It addresses questions like the required degree of human authorship and training AI models on existing IP.AI 

Public Invited to Provide Input on AI and Content Ownership to US Copyright Office

The US Copyright Office (USCO) is seeking public input on generative AI and the ownership of its outputs. This technology has become a focal point in the legal system, prompting the office to solicit public comments on various complex issues. These include concerns about companies using copyrighted material to train AI models, determining copyright eligibility for AI-generated content, addressing liability for copyright infringement, and managing machine-generated outputs that imitate the work of human artists.

“The adoption and use of generative AI systems by millions of Americans — and the resulting volume of AI-produced material — has sparked widespread public debate about what these systems could mean for the future of the creative industries and raises significant questions for the copyright system,” the USCO wrote in a statement released Wednesday.

One issue the office hopes to address is requiring human authorship to register copyright in (otherwise AI-based) content, drawing increasing efforts to protect copyrighted material that names an AI as the author or author. “The crucial question seems to be whether the ‘work’ is essentially a taking of human authorship, with the computer merely an aid, or whether the traditional elements of authorship (literary, artistic or musical expression or elements of choice, arrangement, etc.) of the work are in fact not designed by man but by machine and implemented,” USCO wrote.

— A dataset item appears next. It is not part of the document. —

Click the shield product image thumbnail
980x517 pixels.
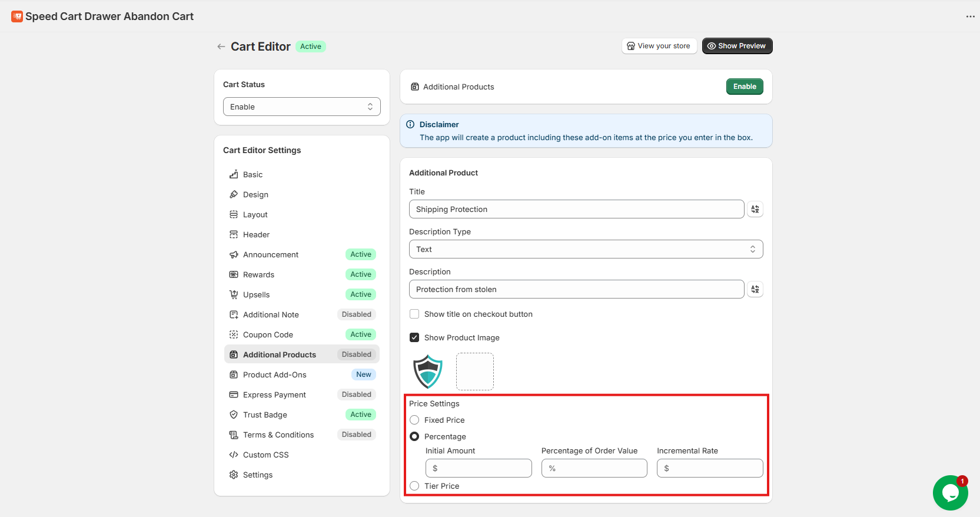(428, 372)
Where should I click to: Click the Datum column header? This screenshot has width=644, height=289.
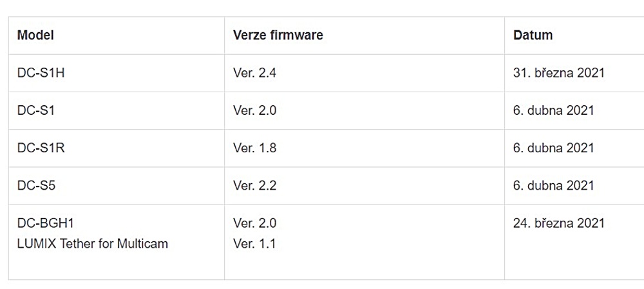pos(533,35)
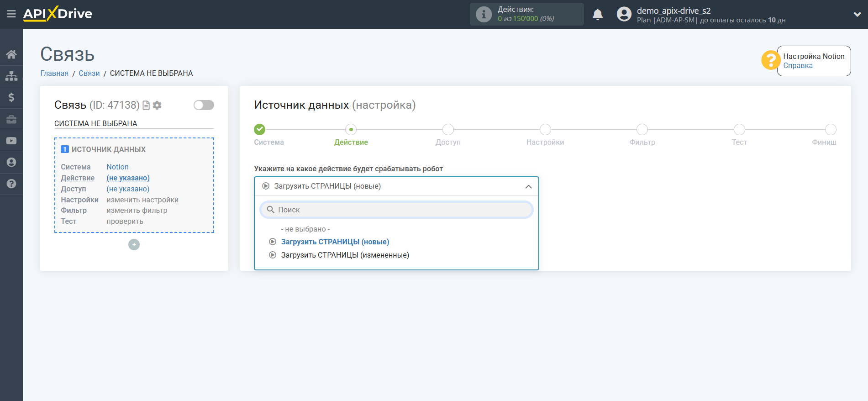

While the issue is far from settled, several cases have provided clues as to where the limits may fall. For example, the agency said in February that the text and layout of a (human) graphic novel created in part by artificial intelligence is copyrighted, but the images created by Midjourney in the work are not. On the other hand, a federal judge recently rejected an attempt to register AI-generated art with no human intervention other than a provocative text prompt. “Copyright has never stretched so far […] to protect works created by new forms of technology that operate without a guiding human hand, as plaintiff here urges,” U.S. District Judge Beryl Howell wrote in the ruling.

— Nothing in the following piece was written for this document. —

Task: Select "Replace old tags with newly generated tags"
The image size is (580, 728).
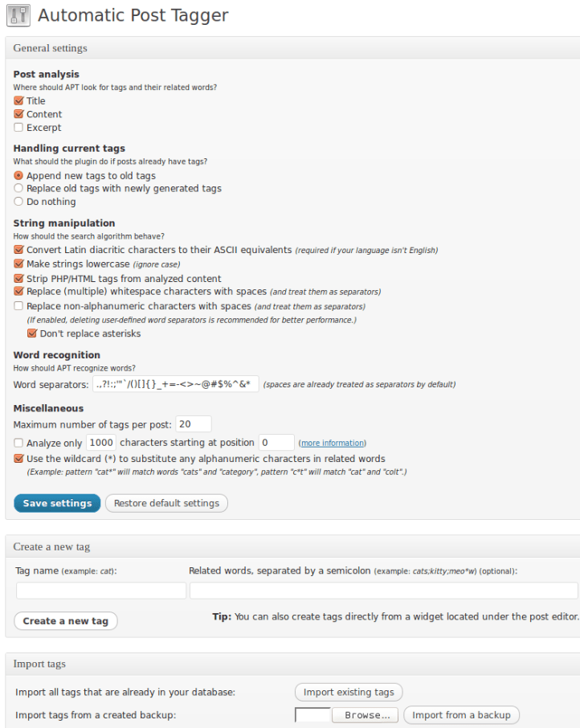Action: click(18, 188)
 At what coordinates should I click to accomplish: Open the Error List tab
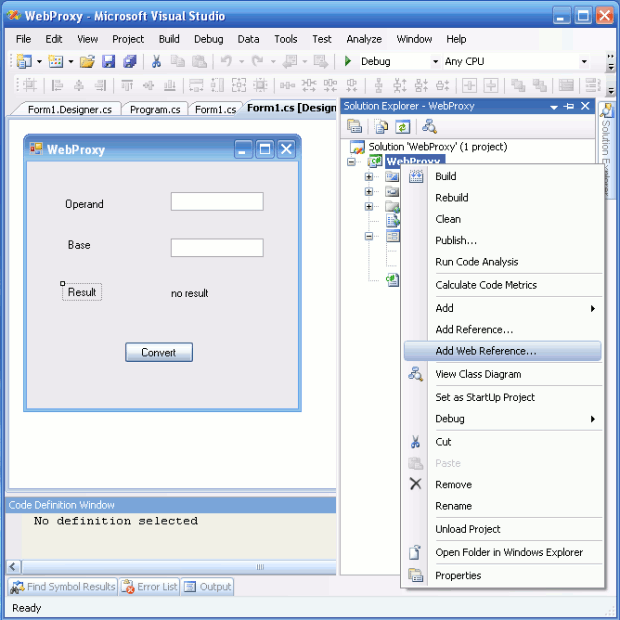150,587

The USCO is also seeking input into the increasing number of infringement lawsuits by copyright owners against AI companies for training their published works. Sarah Silverman is one of the high-profile plaintiffs suing OpenAI and Meta for allegedly training ChatGPT and LLaMA (respectively) in their written work—in her case, her 2010 memoir The Bedwetter. OpenAI is also facing a class action lawsuit over using copied web data to train a viral chatbot.

The USPO says the public comment period is open until November 15. Until then, feel free to share your thoughts.